- Text under study:
Redes Sociales

viernes, 4 de enero de 2019

Scraping tor web services

In the world of cybersecurity sometimes it's useful to navigate through the deep web looking for infamous malware you would never find in the clear web. Sometimes you find interesting repositories of malware you want to download completely. As we are talking about malware, it's important to keep as much away as possible from the samples. I would never use Windows systems to access them and even on Linux I prefer to work from command line. However if you want to scrape a whole TOR webservice from command line it's not always easy.

Looking in internet for any way to do this (scrape a tor web service) take you to programming forums where they recommend using haskell, curl, python, php... That was not my point. I wanted a linux tool to clone the web service to locally. httrack is fine for that, but I always used it from a Windows UI. In this case I was connecting to my server via SSH. On the other hand, it's a onion service so, somehow I needed it to understand .onion addresses.

- Work instruction A:
According to the post on scraping TOR web services, which Linux tool is fine for cloning a web service locally?

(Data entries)
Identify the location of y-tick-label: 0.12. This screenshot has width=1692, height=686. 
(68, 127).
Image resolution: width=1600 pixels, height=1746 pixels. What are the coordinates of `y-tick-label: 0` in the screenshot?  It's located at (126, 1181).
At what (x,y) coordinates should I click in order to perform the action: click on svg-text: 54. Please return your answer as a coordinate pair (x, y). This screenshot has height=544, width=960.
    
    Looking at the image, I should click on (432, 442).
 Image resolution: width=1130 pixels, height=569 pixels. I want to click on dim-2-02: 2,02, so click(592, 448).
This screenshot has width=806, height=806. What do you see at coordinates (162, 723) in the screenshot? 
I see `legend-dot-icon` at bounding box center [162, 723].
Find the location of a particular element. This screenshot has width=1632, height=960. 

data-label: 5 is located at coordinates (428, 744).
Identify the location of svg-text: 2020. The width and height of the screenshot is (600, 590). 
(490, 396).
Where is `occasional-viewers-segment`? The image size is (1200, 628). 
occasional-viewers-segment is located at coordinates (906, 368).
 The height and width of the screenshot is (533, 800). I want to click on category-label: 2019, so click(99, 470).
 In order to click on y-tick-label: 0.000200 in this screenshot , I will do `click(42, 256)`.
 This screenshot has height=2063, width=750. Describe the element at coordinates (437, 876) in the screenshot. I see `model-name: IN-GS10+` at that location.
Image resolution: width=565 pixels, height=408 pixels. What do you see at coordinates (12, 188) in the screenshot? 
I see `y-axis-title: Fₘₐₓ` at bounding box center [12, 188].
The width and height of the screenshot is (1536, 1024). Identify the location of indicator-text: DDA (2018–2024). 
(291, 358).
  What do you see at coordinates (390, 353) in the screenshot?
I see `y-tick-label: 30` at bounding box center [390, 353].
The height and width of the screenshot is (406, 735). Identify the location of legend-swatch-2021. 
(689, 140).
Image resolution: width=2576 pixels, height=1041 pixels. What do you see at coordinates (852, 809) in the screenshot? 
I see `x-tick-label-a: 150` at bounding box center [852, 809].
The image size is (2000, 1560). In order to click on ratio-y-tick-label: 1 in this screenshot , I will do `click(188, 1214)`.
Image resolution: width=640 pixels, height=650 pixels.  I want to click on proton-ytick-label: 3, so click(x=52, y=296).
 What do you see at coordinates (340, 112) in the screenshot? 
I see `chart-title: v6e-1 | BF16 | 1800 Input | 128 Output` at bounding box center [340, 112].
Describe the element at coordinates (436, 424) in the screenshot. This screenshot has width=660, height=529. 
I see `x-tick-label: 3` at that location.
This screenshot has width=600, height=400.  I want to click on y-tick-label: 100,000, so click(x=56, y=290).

- Work instruction B:
In the records, update the lines between the line holding "In order to click on y-tick-label: 0.000200" and the line holding "center [12, 188].", inclusive, replacing "pixels" with "px" and changing nothing else. Return only those lines.

- Your solution A:
httrack

- Your solution B:
 In order to click on y-tick-label: 0.000200 in this screenshot , I will do `click(42, 256)`.
 This screenshot has height=2063, width=750. Describe the element at coordinates (437, 876) in the screenshot. I see `model-name: IN-GS10+` at that location.
Image resolution: width=565 px, height=408 px. What do you see at coordinates (12, 188) in the screenshot? 
I see `y-axis-title: Fₘₐₓ` at bounding box center [12, 188].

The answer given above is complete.